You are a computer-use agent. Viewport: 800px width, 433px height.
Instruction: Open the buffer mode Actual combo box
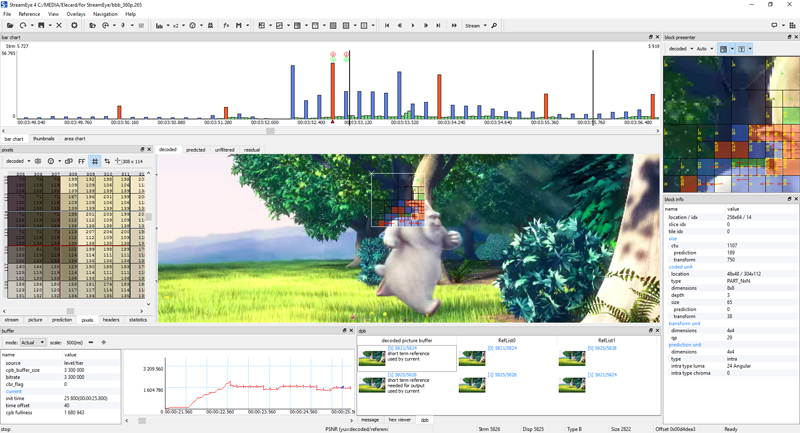33,342
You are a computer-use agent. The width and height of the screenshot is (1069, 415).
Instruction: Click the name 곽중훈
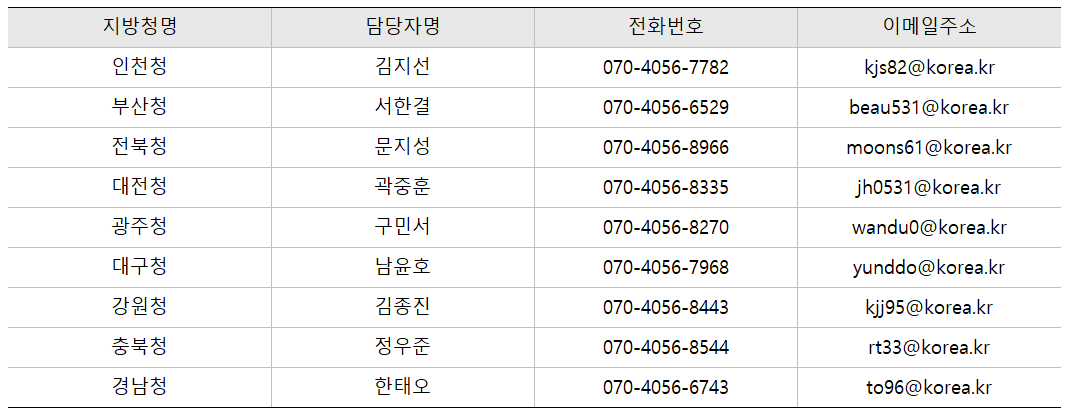pos(402,188)
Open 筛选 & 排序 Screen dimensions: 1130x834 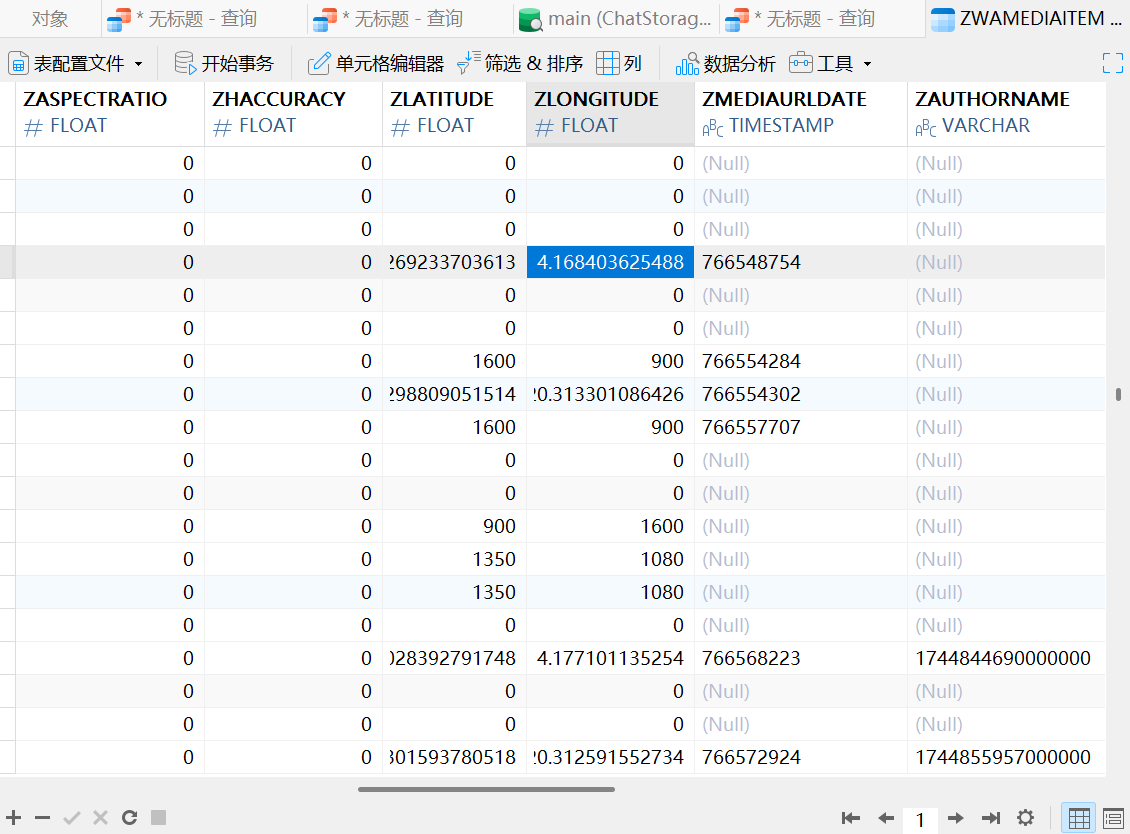point(520,63)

[Task prompt]
Determine how many lines of the records contain the word "computer". Reply with the number by itself.

[Task answer]
2